Advisor Software, a wealth management cloud solution, believes current risk assessment tools are broken and give advisors and their clients flawed results. The firm on Tuesday announced the launch of Behavioral IQ, a profiling tool that walks investors through six behavior modules designed to give them a more accurate risk score than traditional risk tolerance surveys.

"The current psychometric risk assessment landscape for wealth management is broken. These tests have a high probability of producing flawed results, which can ultimately lead to a wrong investment strategy that could have disastrous outcomes," Dr. Andrew Rudd, Chairman and CEO of Advisor Software, said in a statement. "A more in-depth understanding of client risk and client decision-making is crucial in order for financial advisors to provide accurate advice and ensure that they are closely aligned with their clients' needs and goals."

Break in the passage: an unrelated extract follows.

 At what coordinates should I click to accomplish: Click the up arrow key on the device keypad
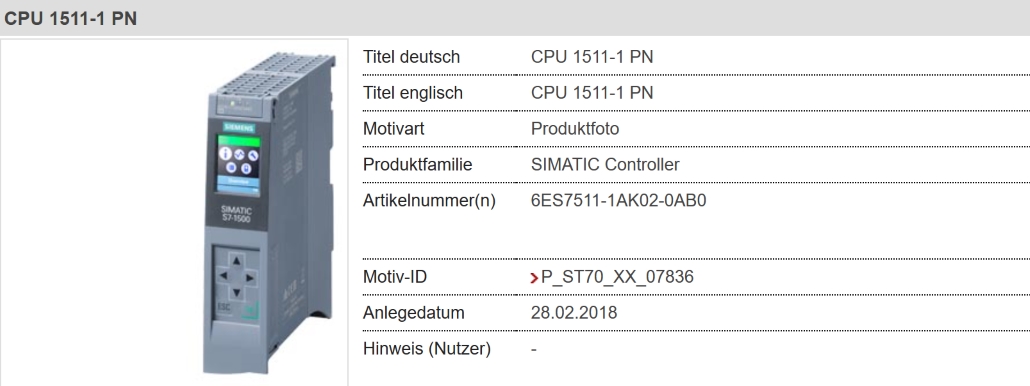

Clients take the test on their own time and receive a report that breaks down where they sit on a spectrum for the six behavioral factors, including confidence, loss aversion, financial knowledge, risk, decision approach and present bias.

On the back end, advisors can see all their clients' results in a matrix and compare them to other behaviors to identify subsets; for example, clients who have low risk tolerance but are also overconfident.

The tool helps advisors create an actionable plan based on behavioral results as well as other factors like gender, age and marital status, according to Alex Zicman, enterprise business development manager, for Advisor Software.

Tom Flint, vice president of sales and business development for Advisor Software, added that "as far as possible, they're revealed preferences rather than stated preferences. We're not just taking people's word about what they're like, we're actually putting them in some what-if scenarios."

The tool was developed in partnership with Suitable Strategies, a financial behavior specialist based in London.